[HN Gopher] A study of data collection by Android devices
___________________________________________________________________
A study of data collection by Android devices
Author : dede4metal
Score : 80 points
Date : 2021-10-15 09:37 UTC (13 hours ago)
(HTM) web link (lwn.net)
(TXT) w3m dump (lwn.net)
| tmsbrg wrote:
| I was curious about the LineageOS, so I checked and found:
|
| "On all of the other handsets the Google Play Services and Google
| Play store system apps send a considerable volume of data to
| Google, the content of which is unclear, not publicly documented
| and Google confirm there is no opt out from this data collection.

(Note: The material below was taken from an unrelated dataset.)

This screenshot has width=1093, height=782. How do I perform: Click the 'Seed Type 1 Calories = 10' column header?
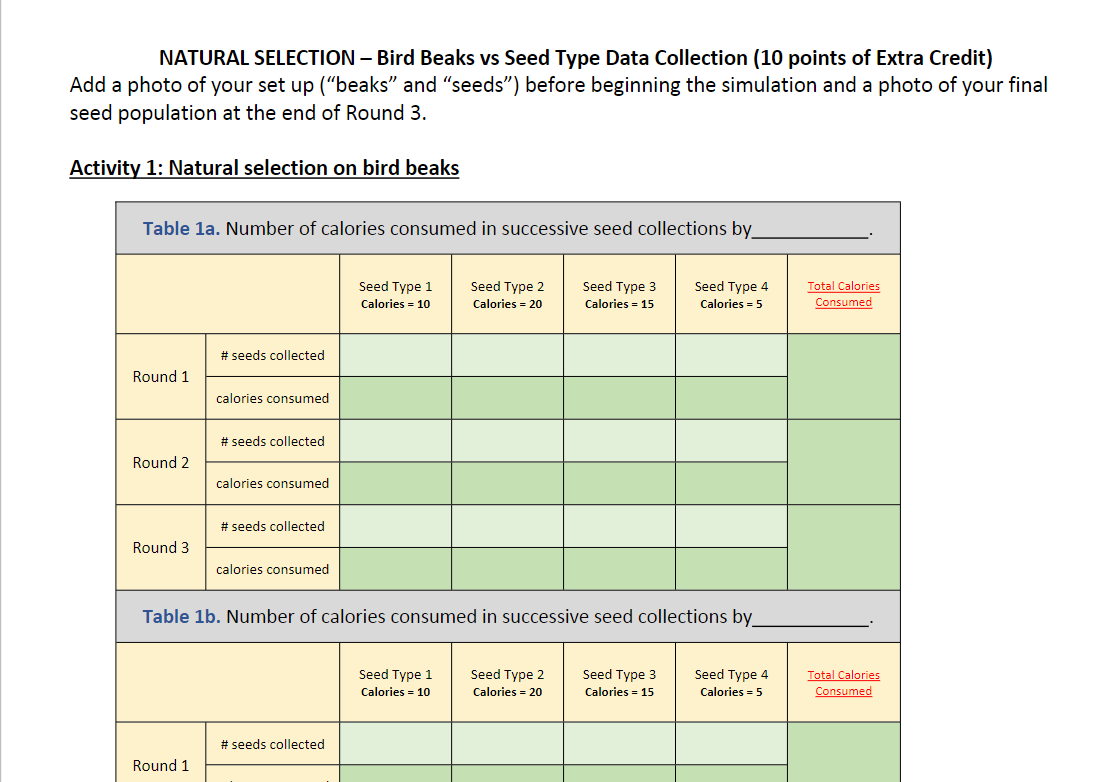pyautogui.click(x=395, y=292)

| LineageOS collects no data beyond this data collected by Google
| and so is perhaps the next most private choice after /e/OS."
|
| So the problem is Play Services and the Play store. Note that
| /e/OS uses MicroG[0] to replace Play Services so you can still
| use the many Android apps that require it. It's a really cool
| project and I think it's amazing how someone is like "Damn, I
| need a Google account for this app? I'll just write my own
| account manager to replace Google's!". Really that's the spirit
| of open source, and I hope more people become empowered to be
| able to solve problems that way in the future.
|
| I think you can also use MicroG rather than OpenGapps on
| LineageOS, though I haven't tried and haven't read anything about
| it. Does anyone have some info about this setup?
|
| [0] https://edevelopers-blog.medium.com/microg-what-you-need-
| to-...
| rashil2000 wrote:
| You can find all the required info here -
|
| https://lineage.microg.org
| jqpabc123 wrote:
| _Does anyone have some info about this setup?_
|
| Yes, you can use MicroG with LineageOS. If this totally solved
| the privacy issue, e/OS would be pointless.
|
| GApps is a big upper level privacy problem that microG can
| solve but this is not the only issue. By default, AOSP itself
| also sends personally identifying info to Google servers
| through low level system calls. The e/OS fork is needed in
| order to remove this.
| chuckee wrote:
| > By default, AOSP itself also sends personally identifying
| info to Google servers through low level system calls.
|
| Can you explain more about this? What kind of information is
| sent? And does LineageOS not disable this?
| jqpabc123 wrote:
| No, LineageOS does not disable this.
|
| Personal opinion but the LineageOS project seems more
| concerned with security than privacy. The idea of Google
| hijacking your privacy for profit doesn't seem to really
| bother them too much. Their web site and wiki repeatedly
| address security but rarely privacy.
|
| As for explaining further, I will defer to the document
| below from the e foundation.
|
| https://e.foundation/wp-content/uploads/2020/09/e-state-
| of-d...
| aaaxyz wrote:
| By default lineageOS comes with neither Google play services
| nor microg. The choice of what to install is left to the user.
|
| MicroG is a bit more complicated to install since it requires
| package signature spoofing, which official lineage builds don't
| enable since it's seen as a security vulnerability.
| 9387367 wrote:
| Good discussion /e/ here:
| https://community.e.foundation/t/divestos-vs-e-os-security-a...
| zibzab wrote:
| My thoughts on this. TLDR version: some are probably innocent but
| some are worse than presented here.
|
| > Key findings from the study:
|
| >
|
| > With the exception of e/OS, all of the handset manufacturers
| examined collect a list of all the apps installed on a handset.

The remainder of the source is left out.